XXXVI

The road to the borgo from police headquarters wasn’t particularly long, but it offered a panoramic view of unparalleled loveliness.

They skirted the Palazzo Reale, the royal palace with the portico of the church of San Francesco that bounded the Piazza del Plebiscito. From there they took Via Cesario Console, which turns downhill toward the sea. On the right were the large, luxurious hotels, with lines of vehicles waiting for fares and drivers standing smoking in the wind, holding their hats in place with one hand and shouting to make themselves heard as they conversed. Straight ahead was the sea, with high plumes of spray that reached the street, so that the cars and horse-drawn carriages leaving the center kept to the middle of the street and the ones traveling in the opposite direction drove right up along the sidewalk.

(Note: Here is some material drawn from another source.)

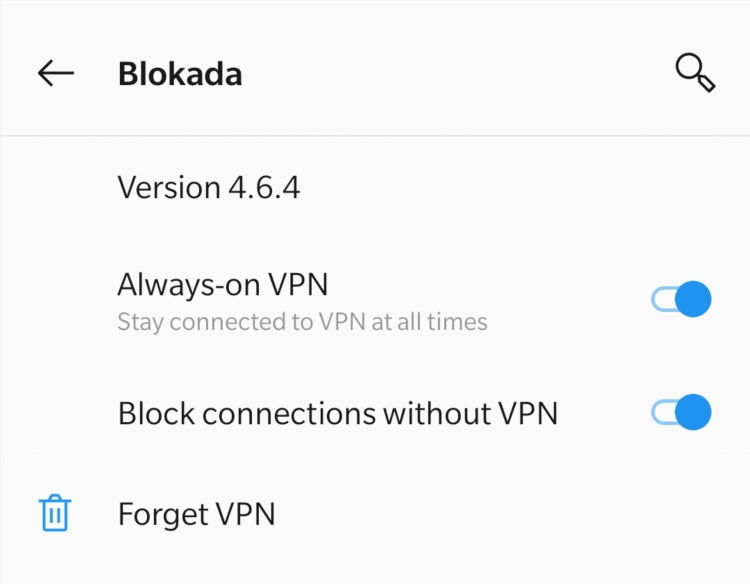Search settings from the Blokada header
Image resolution: width=750 pixels, height=584 pixels.
695,72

The massive bulk of the castle rose dark and menacing in the rapidly falling night. In this weather, though, it was less menacing, with its cannons and battlements, than it was protective, forcing the roaring wind away from the little lanes of the borgo.

The last fishermen had been moved from Santa Lucia to the low apartment buildings specially built for them here more than a hundred years ago. Many of them had opened small trattorias on the ground floors, which cooked freshly landed seafood in the summer and had even become popular with tourists, drawn there from their luxurious hotel rooms nearby by the mouth-watering aromas from the wood-burning grills. This seasonal diversification aside, the people of the borgo made a living the same way their fathers, their grandfathers, and their great-grandfathers had.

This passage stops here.